Records to use ▸
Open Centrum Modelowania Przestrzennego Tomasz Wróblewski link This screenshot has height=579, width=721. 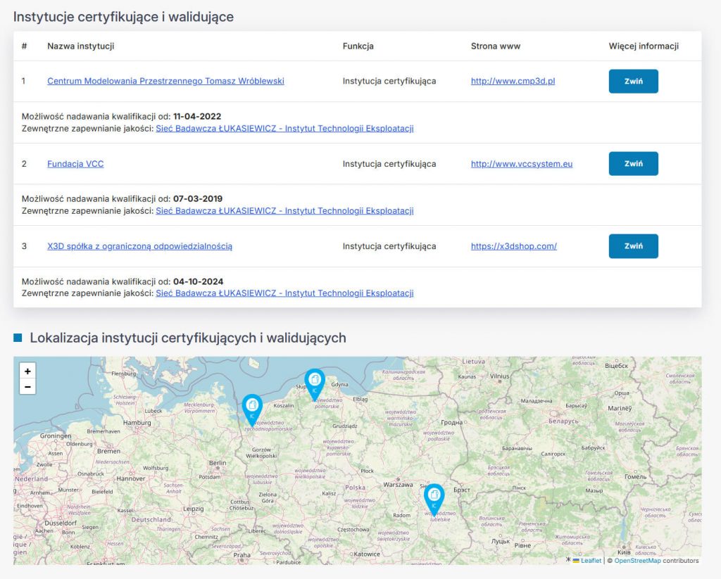tap(165, 81)
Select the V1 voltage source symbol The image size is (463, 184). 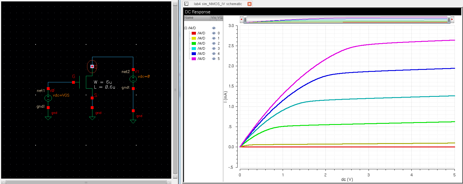[x=133, y=79]
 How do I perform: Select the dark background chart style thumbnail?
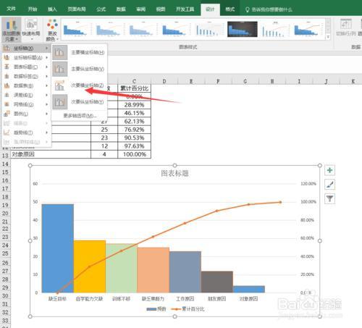pos(243,29)

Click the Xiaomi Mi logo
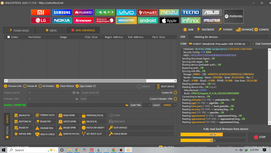click(40, 12)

What this task involves ▸
With the pictures left out, give again exactly the lines from the one that contains "How do I perform: Select" through the final line of the data above.

Exercise result ▸
 How do I perform: Select the dark background chart style thumbnail?
pos(243,29)

Click the Xiaomi Mi logo
click(40, 12)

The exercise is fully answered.